Pictures do not belong in the copy. Write out exactly the lines from the one containing "You are a computer-use" through the end of the data.

■ ■ ■

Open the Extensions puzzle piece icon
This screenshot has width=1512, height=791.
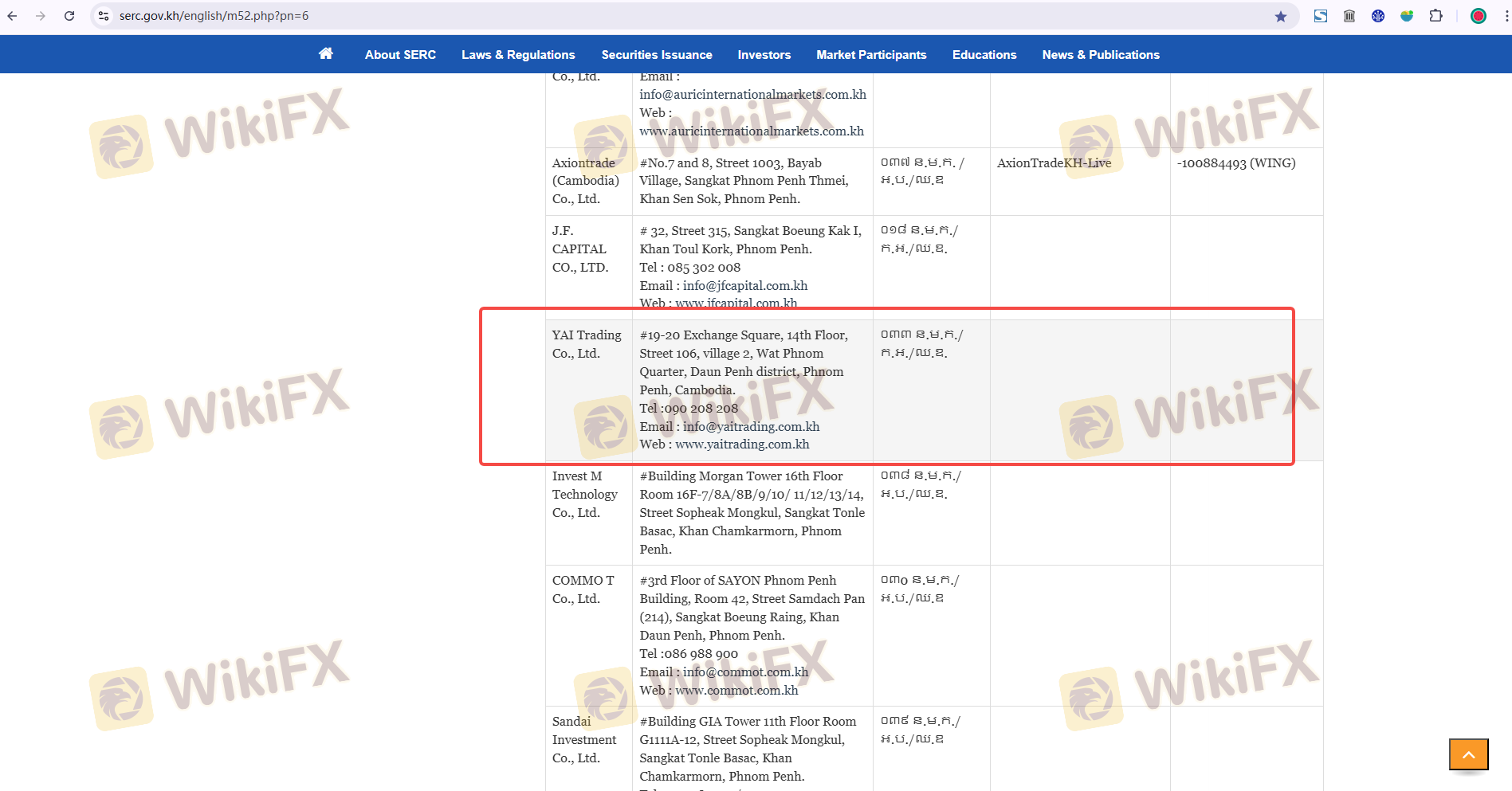coord(1435,16)
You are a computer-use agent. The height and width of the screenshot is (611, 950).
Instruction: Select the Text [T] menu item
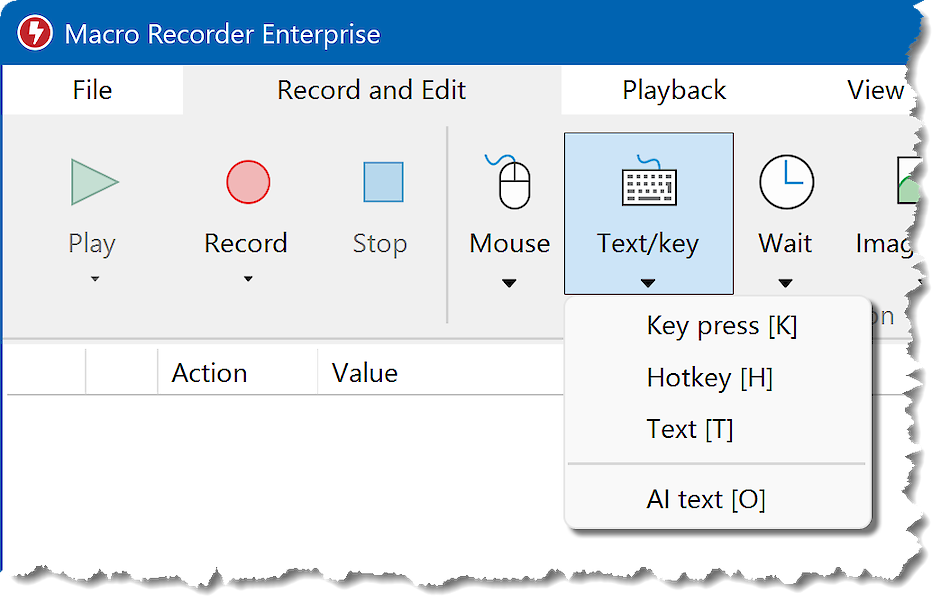coord(689,430)
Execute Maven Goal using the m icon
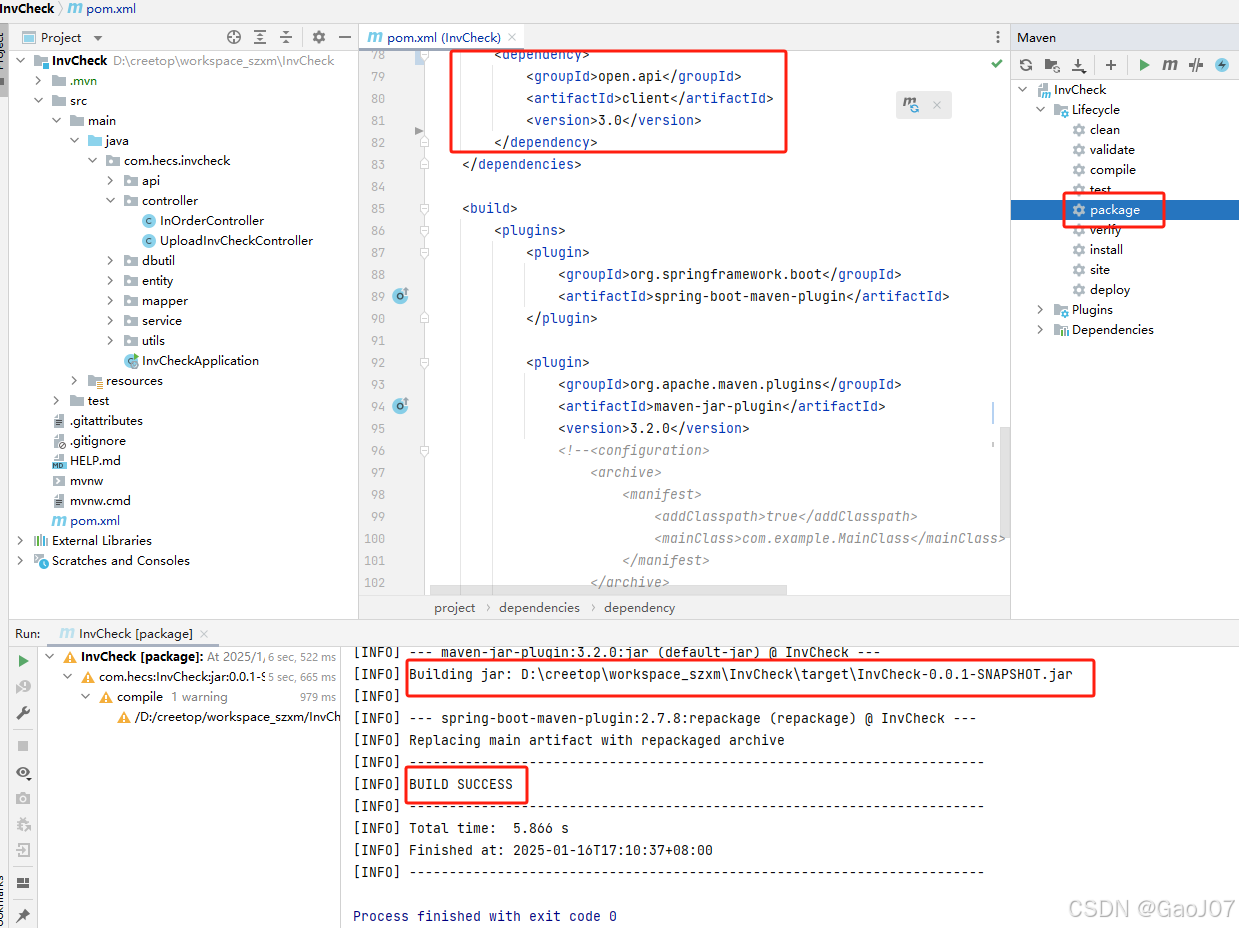The height and width of the screenshot is (928, 1239). [1169, 64]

■ ■ ■

■ Answer to the problem
You are a computer-use agent. The height and width of the screenshot is (611, 950).
Instruction: Select the Text [T] menu item
coord(689,430)
Execute Maven Goal using the m icon
The height and width of the screenshot is (928, 1239). [1169, 64]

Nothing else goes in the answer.